Problem description ->
Write out every record below exactly, so that nothing differs from what is shown.

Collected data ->
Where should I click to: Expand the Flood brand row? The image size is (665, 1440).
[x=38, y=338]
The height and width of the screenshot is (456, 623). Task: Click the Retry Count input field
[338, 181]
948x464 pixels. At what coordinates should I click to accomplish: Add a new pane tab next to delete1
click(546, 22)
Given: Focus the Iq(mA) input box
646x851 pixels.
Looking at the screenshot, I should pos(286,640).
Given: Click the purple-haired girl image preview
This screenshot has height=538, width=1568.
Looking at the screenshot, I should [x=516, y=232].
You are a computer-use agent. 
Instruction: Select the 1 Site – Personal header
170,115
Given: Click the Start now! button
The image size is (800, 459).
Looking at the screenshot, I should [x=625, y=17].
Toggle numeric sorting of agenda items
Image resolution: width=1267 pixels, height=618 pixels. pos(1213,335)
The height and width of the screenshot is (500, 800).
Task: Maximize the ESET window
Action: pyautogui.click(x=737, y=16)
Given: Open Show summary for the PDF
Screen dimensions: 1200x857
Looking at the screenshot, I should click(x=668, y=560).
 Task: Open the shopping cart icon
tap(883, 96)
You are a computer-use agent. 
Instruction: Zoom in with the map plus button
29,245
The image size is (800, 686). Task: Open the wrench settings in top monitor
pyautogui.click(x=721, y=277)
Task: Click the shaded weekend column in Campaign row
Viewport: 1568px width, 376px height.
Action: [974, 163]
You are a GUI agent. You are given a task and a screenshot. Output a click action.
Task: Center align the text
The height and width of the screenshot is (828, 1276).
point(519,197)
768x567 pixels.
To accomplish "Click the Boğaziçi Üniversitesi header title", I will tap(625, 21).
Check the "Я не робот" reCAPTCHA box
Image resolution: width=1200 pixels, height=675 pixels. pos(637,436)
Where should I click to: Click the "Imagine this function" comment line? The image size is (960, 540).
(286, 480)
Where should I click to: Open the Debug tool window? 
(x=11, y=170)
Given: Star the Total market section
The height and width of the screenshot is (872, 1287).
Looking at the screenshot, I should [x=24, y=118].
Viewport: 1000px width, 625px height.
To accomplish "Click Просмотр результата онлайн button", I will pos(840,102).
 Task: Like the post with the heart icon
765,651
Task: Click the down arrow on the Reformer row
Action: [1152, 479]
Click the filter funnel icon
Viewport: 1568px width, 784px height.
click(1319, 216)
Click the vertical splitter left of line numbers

Response for this exercise ->
Where should I click to: Expand the Flood brand row? The image size is (665, 1440).
[x=38, y=338]
The height and width of the screenshot is (456, 623). Task: Click the Retry Count input field
[338, 181]
948x464 pixels. At what coordinates should I click to accomplish: Add a new pane tab next to delete1
click(546, 22)
Given: Focus the Iq(mA) input box
646x851 pixels.
Looking at the screenshot, I should pos(286,640).
Given: Click the purple-haired girl image preview
This screenshot has height=538, width=1568.
Looking at the screenshot, I should [x=516, y=232].
You are a computer-use agent. 
Instruction: Select the 1 Site – Personal header
170,115
Given: Click the Start now! button
The image size is (800, 459).
Looking at the screenshot, I should [x=625, y=17].
Toggle numeric sorting of agenda items
Image resolution: width=1267 pixels, height=618 pixels. pos(1213,335)
The height and width of the screenshot is (500, 800).
Task: Maximize the ESET window
Action: pyautogui.click(x=737, y=16)
Given: Open Show summary for the PDF
Screen dimensions: 1200x857
Looking at the screenshot, I should click(x=668, y=560).
 Task: Open the shopping cart icon
tap(883, 96)
You are a computer-use agent. 
Instruction: Zoom in with the map plus button
29,245
The image size is (800, 686). Task: Open the wrench settings in top monitor
pyautogui.click(x=721, y=277)
Task: Click the shaded weekend column in Campaign row
Viewport: 1568px width, 376px height.
Action: [974, 163]
You are a GUI agent. You are given a task and a screenshot. Output a click action.
Task: Center align the text
The height and width of the screenshot is (828, 1276).
point(519,197)
768x567 pixels.
To accomplish "Click the Boğaziçi Üniversitesi header title", I will tap(625, 21).
Check the "Я не робот" reCAPTCHA box
Image resolution: width=1200 pixels, height=675 pixels. pos(637,436)
Where should I click to: Click the "Imagine this function" comment line? The image size is (960, 540).
(286, 480)
Where should I click to: Open the Debug tool window? 
(x=11, y=170)
Given: Star the Total market section
The height and width of the screenshot is (872, 1287).
Looking at the screenshot, I should [x=24, y=118].
Viewport: 1000px width, 625px height.
To accomplish "Click Просмотр результата онлайн button", I will pos(840,102).
 Task: Like the post with the heart icon
765,651
Task: Click the down arrow on the Reformer row
Action: [1152, 479]
Click the filter funnel icon
Viewport: 1568px width, 784px height.
click(1319, 216)
Click the vertical splitter left of line numbers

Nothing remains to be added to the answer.